Risk management is but one input to policy making in an organisation. It is usually an important element, but can only be useful when put in context with other strategic requirements. In practice, risk is also a consequence of other policy decisions, and so should be seen in this context rather than in isolation.

It is reasonable to believe that an organisation has an intrinsic capacity for absorbing risk, dependent on such factors as its size, its access to capital, its economic and/or social role, the attitude of the owners and so on.

Unfortunately, it is seldom easy to put a figure on that capacity for any particular organisation, though there is often a consensus about the estimated area for the total. For example, most people would expect to see a biotechnology company accepting more risk than, say, a charity providing housing for disadvantaged people. Deciding which of two UK charities, for example, the British Heart Foundation or Macmillan Cancer Relief, has more risk capacity, however, would be a much more difficult, if not impossible, task.

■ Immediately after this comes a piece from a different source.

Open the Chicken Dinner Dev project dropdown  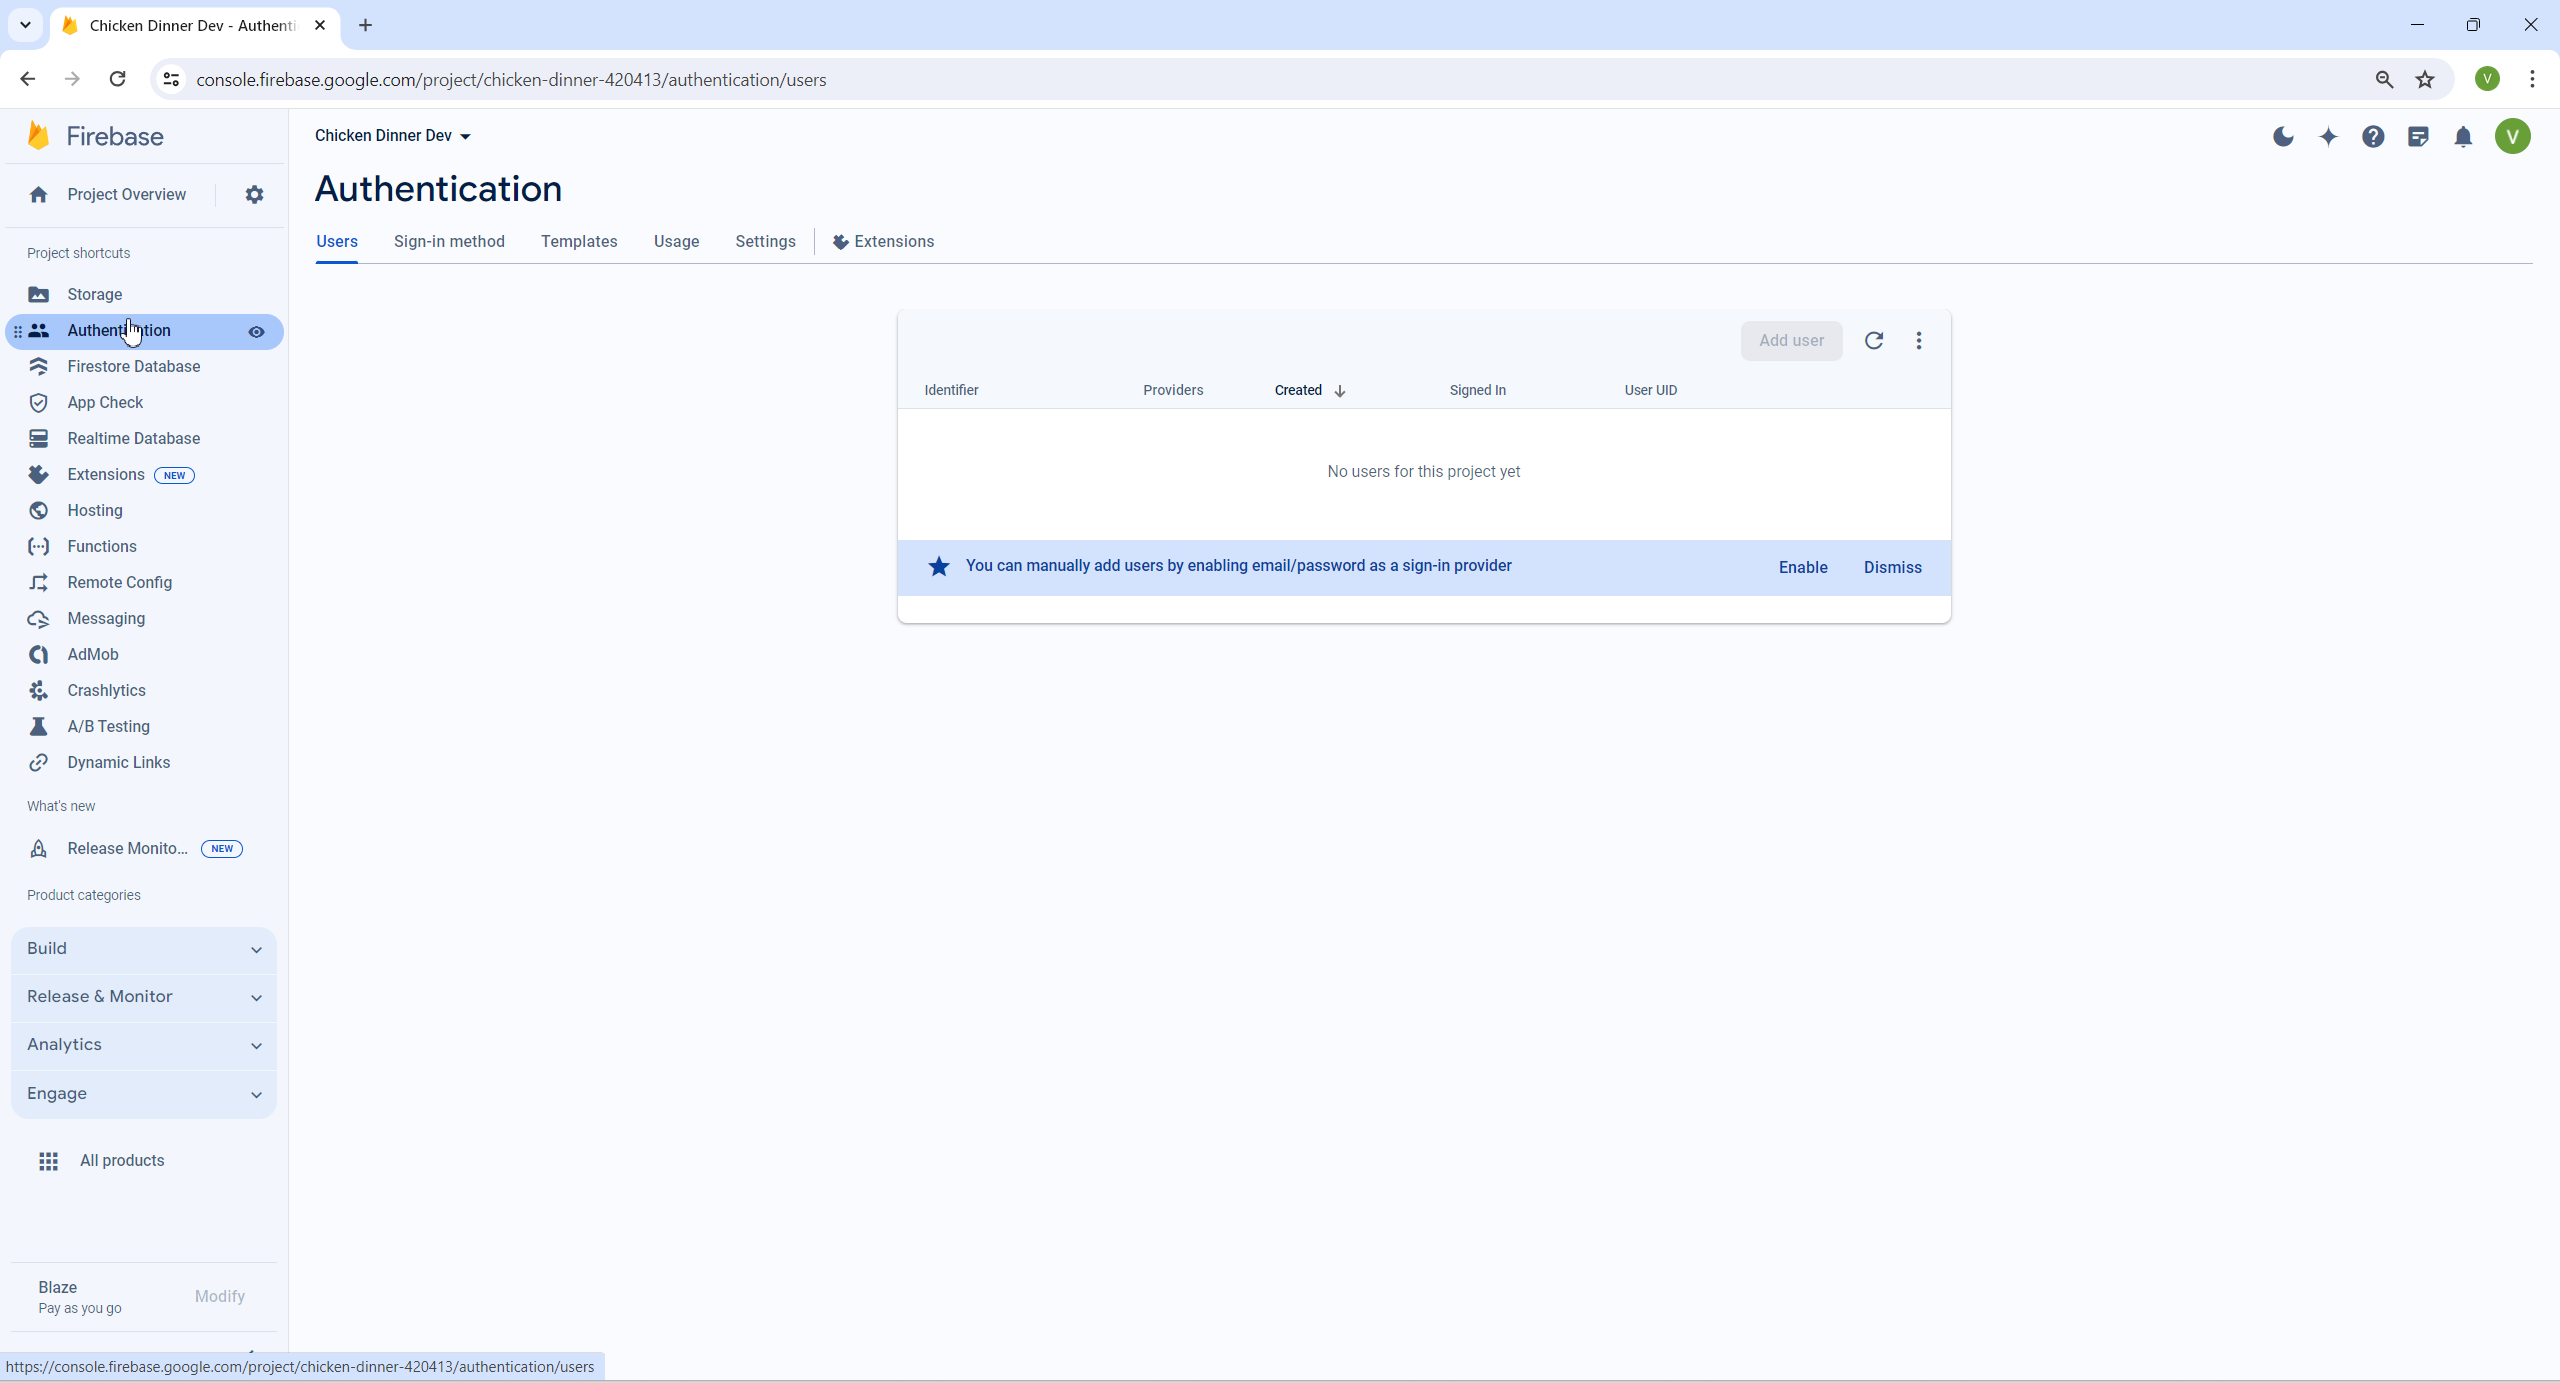coord(392,136)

In the corporate world – especially for exchange-listed companies – although determining what is the risk capacity for a business is still fraught with difficulty, the market will be very clear if it thinks a company has got it wrong. Too much risk and the share price declines or even collapses; too little (that is, excessive unused capacity) and a take-over bid may appear – nowadays, often a highly leveraged bid, using the excess risk capacity on offer.

Let us assume that the board of an organisation has, by some process – which will necessarily include evaluation of other strategic decisions already made – decided on an acceptable level of total risk. How should they go about formulating policy to allocate their risk?

It is important that risk allocation is seen as a constraint on the system, not a driver. By this we mean that it is the other inputs to strategy – corporate goals, market opportunities, core industry and so on – that should be promoting the direction of the organisation. The risk mapping and risk-capacity calculations should be used to assess that the organisation is functioning within its limits. However, the effect of different parts of a business acting like a portfolio may mean that simply adding up the risks of individual aspects of the organisation may overstate the net risk. This can be allowed for in the mapping process (with some difficulty) or it may be accommodated in a less precise way by senior management taking an optimistic view of the total risk capacity of the business – that is, an overestimate of risk capacity compensating for an overestimate of the net risk.

In practice, the information made available by the risk management process can help do more than just ensure that the business does not step over the risk cliff into the chasm of destruction. It can assist in the choice of path so that the direction taken heads most swiftly towards the organisation’s goals, without smashing on the rocks or meandering inefficiently. By clarifying what dangers the business faces, risk management better enables management to avoid them without having to leave an excessive margin for error. The likelihood of optimising the risk-to-return equation is, therefore, maximised.

With these factors in mind, it is vital that organisations regularly and systematically evaluate the overall performance of their risk management system and analyse whether it continues to best support organisational goals and is in line with the organisation’s capacity for absorbing risk. It is important to realise that both these factors will change over time.